Frenzied Crypto Traders In South Korea See Coins As Their “Last Chance Of Escape”
South Korea has become ground zero for speculative crypto traders looking to try and build wealth by hoisting their life savings into bitcoin and other cryptocurrencies.
This means wild successes when the price bitcoin and other coins moves higher, but also devastating mood swings when cryptos crash.
“I can’t think of anything… It’s completely unbearable,” one young woman told Nikkei after investing her life savings of about $900 into virtual currency “as a way to build a nest egg in a country where saving for the future”.
She had been riding high in April when cryptos were making new highs, but has since experienced a 40% drawdown. She told Nikkei: “I’ll have to hold until the price goes up again. I’m not sure how many years that will take, though.”
She’s a microcosm of a country which accounts for 10% of all trades in crypto. The massive volume sometimes means that cryptos can trade with premiums of up to 20% in South Korea. Trading is focused mostly on altcoins, with only about 10% of the virtual trade going to bitcoin.
And the traders are mostly people in their 20s and 30s. 2.5 million new accounts were opened in the country during the first quarter of 2021. 33% of those were people in their 20s and 31% were people in their 30s.
53% of university students polled in a new survey this week “expressed a positive opinion about investing into cryptocurrency” while 24% said they have pulled the trigger.
The biggest appeal was listed at 33% of participants drawn to the “high rate of return”. But even more of a stand out is the 15% who referred to crypto as the “last chance of escape” from their current social status.
The “last chance of escape” is indicative of many South Korean traders who believe that the “conventional path to happiness their parents took — getting married, buying a home and having kids” no longer is attainable.
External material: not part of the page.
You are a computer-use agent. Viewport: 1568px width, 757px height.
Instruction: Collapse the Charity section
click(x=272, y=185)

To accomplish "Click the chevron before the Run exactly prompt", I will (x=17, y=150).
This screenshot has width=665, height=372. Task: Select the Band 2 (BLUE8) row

Instead, they look to cryptos to try and “reverse their fortunes”.
And those who speak out against cryptos are ridiculed. Eun Sung-soo, chairman of the Financial Services Commission said last month that cryptos “are not securities bound by the Capital Market Acts, but are instead virtual assets with no known substance.”
Eun said: “The government has no duty to protect them. If they are walking down the wrong path, adults must warn them that they are making a mistake.”
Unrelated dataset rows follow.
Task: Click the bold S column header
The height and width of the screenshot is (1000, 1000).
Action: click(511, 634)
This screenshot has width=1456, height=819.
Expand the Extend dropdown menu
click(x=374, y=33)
That touched off a “firestorm of criticism from young people.” Some called for Eun’s resignation, posting things online like:
“You have people in their 40s and 50s speculating on housing upon which our citizens livelihood depends, yet it is inappropriate for people in their 20s and 30s to invest in coins? There’s a whole lot we can learn from The Grown-Ups.”
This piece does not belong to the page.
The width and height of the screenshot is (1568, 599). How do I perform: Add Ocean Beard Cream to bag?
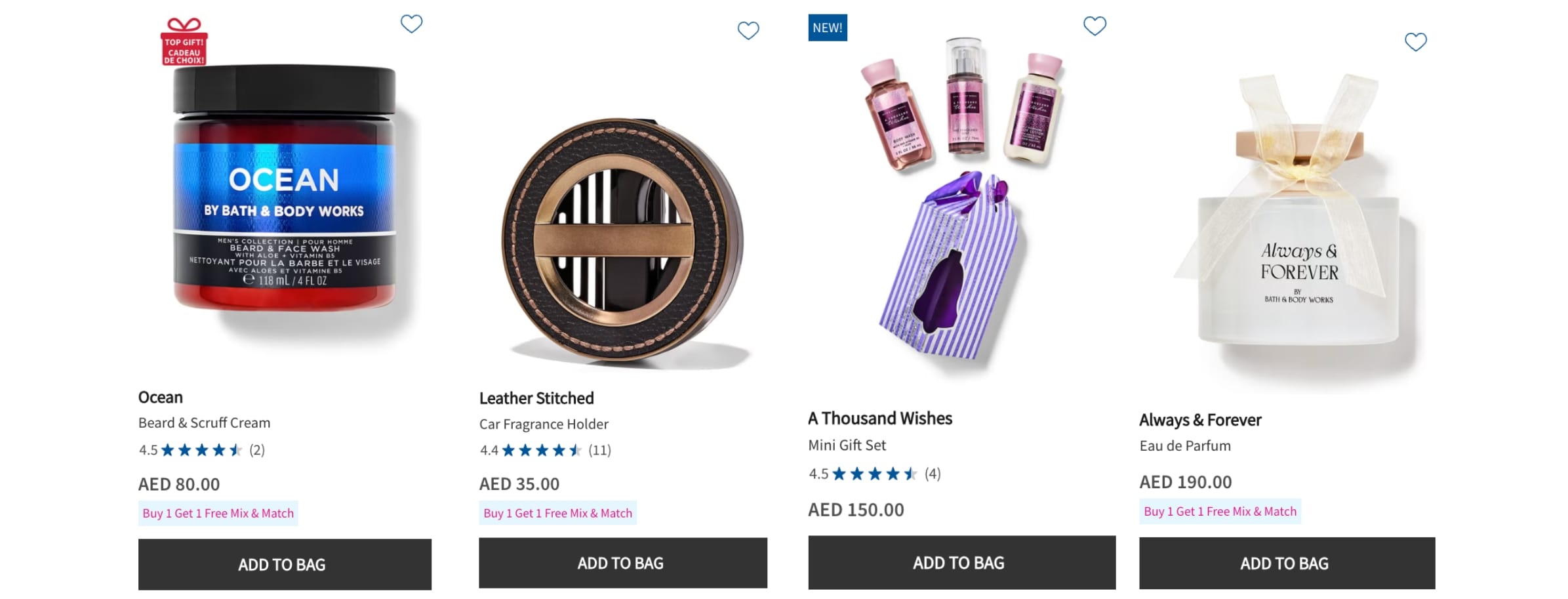[x=285, y=564]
South Korea is implementing new rules for crypto come later this year, requiring crypto platforms to partner with banks to ensure legitimacy. Bithumb, Upbit, Coinone and Korbit have already struck banking deals, while most other banks are hesitant to strike deals.
Even more worrisome is the fact that many crypto trades are being financed with debt. The country’s central bank noted that household debt grew 8% at the end of 2020 from a year earlier – however, debt by those between 20-39 was up 17%.
Kim So-young, professor of economics at Seoul National University, concluded: “The level of borrowing by young people is not that great, so a series of personal bankruptcies by that contingent will only have a minor effect on the financial system. However, young people who are about to enter the labor market are going bankrupt and being left unable to plan for the future, which will result in a loss for the economy as a whole.”